5. The method according to any one of claims 1 to 4, wherein the ratio of the amount of the Salmonidae fish testis tissue to the alkali lysate in step (1) is 1g: 3-8 mL, preferably in a ratio of 1g:6mL.

6. The process according to any one of claims 1 to 4, wherein the heating in step (1) is carried out at a reaction temperature of 70 to 90 ℃ for 10 to 30min, preferably at a reaction condition of 80 ℃ for 20min.

7. The method according to any one of claims 1 to 6, wherein the endotoxin content in the small-molecule polydeoxyribonucleotide is less than 0.1EU/mg; the purity of the micromolecule polydeoxyribonucleotide is 1.8-2.0.
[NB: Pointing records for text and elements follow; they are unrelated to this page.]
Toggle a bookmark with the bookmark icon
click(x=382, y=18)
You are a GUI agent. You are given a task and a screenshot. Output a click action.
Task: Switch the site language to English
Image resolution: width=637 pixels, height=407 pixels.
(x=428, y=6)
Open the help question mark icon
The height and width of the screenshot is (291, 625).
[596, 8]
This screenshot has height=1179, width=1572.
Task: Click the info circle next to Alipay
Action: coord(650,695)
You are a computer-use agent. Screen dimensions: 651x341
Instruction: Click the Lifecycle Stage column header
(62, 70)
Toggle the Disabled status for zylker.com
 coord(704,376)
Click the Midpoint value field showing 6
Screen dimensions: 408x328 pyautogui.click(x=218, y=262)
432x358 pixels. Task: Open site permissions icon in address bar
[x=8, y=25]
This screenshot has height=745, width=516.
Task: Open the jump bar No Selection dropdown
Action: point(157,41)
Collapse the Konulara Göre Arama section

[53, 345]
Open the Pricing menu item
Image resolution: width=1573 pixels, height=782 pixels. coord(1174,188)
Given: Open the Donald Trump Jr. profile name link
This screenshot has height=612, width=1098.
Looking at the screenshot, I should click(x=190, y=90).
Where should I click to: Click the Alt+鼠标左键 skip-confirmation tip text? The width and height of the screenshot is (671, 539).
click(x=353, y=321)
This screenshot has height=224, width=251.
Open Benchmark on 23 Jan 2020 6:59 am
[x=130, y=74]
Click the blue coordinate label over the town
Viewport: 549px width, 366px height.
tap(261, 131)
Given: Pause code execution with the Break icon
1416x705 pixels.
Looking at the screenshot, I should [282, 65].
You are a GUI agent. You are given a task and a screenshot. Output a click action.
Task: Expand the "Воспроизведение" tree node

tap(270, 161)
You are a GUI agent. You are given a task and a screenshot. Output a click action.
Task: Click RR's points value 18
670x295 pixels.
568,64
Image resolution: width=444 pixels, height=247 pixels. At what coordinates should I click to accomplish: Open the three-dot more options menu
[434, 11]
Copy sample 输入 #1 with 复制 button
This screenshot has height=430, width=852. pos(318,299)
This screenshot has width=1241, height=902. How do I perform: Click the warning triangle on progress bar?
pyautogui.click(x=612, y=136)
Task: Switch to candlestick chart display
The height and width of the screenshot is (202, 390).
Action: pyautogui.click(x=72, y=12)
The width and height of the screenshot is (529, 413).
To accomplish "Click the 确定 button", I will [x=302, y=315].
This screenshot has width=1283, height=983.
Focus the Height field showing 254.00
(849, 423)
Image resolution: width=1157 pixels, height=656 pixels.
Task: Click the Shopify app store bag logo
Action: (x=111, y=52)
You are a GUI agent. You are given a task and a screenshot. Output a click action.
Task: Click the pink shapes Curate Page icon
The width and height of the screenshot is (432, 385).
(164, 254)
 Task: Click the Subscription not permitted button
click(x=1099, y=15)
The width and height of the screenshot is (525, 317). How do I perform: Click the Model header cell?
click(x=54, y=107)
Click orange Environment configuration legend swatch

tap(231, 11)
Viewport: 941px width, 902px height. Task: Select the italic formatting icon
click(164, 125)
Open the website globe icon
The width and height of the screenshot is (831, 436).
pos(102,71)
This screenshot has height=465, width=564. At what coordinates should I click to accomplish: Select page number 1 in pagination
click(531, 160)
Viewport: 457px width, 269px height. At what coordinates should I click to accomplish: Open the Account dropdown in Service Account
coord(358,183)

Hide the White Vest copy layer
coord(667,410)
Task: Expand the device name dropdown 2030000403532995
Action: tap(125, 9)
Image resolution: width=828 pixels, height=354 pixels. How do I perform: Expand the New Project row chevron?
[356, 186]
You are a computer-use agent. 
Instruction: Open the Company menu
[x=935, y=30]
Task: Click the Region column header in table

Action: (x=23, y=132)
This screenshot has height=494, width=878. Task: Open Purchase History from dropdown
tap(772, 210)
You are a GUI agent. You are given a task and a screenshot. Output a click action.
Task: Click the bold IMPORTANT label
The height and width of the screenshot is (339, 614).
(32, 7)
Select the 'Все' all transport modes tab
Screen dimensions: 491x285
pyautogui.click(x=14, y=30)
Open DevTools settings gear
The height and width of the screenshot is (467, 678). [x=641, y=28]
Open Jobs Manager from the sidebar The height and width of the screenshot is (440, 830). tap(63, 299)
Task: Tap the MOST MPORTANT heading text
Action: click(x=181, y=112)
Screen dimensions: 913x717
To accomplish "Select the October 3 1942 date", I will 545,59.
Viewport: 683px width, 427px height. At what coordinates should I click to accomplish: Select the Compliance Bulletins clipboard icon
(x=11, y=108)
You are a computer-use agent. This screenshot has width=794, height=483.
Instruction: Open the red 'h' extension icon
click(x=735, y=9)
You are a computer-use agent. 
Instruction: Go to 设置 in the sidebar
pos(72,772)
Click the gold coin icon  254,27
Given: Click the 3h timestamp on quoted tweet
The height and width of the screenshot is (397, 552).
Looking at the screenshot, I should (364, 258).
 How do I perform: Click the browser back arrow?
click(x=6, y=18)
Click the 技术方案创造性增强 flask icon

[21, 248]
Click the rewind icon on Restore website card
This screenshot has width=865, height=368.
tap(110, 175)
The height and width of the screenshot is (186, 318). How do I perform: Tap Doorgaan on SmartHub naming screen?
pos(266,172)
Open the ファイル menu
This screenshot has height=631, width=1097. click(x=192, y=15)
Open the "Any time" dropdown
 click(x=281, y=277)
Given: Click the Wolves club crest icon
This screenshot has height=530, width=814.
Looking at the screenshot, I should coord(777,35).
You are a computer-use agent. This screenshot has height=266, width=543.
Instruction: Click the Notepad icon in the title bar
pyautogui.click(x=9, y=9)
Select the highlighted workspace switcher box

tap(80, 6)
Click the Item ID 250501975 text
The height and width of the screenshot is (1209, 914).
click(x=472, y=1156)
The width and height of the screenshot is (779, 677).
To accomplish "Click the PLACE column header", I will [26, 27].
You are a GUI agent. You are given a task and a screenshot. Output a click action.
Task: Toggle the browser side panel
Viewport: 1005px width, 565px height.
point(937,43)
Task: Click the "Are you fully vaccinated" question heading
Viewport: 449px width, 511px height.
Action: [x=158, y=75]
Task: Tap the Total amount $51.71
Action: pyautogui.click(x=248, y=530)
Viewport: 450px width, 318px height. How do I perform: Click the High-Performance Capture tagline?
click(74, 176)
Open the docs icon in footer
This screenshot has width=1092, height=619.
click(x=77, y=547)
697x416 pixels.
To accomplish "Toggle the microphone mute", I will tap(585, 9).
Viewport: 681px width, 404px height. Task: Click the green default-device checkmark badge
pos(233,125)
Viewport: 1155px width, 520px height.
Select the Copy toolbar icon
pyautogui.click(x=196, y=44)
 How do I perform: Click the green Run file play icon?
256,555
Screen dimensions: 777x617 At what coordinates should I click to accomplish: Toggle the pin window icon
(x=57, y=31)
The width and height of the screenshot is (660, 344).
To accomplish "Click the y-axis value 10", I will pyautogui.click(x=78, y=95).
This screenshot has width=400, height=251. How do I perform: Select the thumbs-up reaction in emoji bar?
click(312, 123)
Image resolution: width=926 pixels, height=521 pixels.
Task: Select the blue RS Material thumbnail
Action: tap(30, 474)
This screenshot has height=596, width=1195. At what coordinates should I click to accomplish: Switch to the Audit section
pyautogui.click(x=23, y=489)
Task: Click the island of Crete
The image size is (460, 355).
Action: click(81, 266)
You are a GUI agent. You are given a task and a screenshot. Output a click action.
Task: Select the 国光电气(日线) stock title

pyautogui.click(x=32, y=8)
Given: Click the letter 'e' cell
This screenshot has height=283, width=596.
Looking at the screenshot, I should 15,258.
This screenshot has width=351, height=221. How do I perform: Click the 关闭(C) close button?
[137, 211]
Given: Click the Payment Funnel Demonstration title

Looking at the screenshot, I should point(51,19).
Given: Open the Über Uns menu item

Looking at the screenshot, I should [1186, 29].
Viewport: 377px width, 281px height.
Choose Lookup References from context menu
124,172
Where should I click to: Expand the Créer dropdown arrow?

8. The method according to any one of claims 1 to 6, wherein the molecular weight of the small-molecule polydeoxyribonucleotide is 50 to 2000bp.

9. The method according to claim 8, wherein the molecular weight of the small polydeoxyribonucleotide is at least 95% of the total mass of the fragment of 10 to 250bp.

10. The use of the process according to any one of claims 1 to 9 for the preparation of small-molecule polydeoxyribonucleotides in the fields of food, skin care, medical and cosmetic applications and medicine.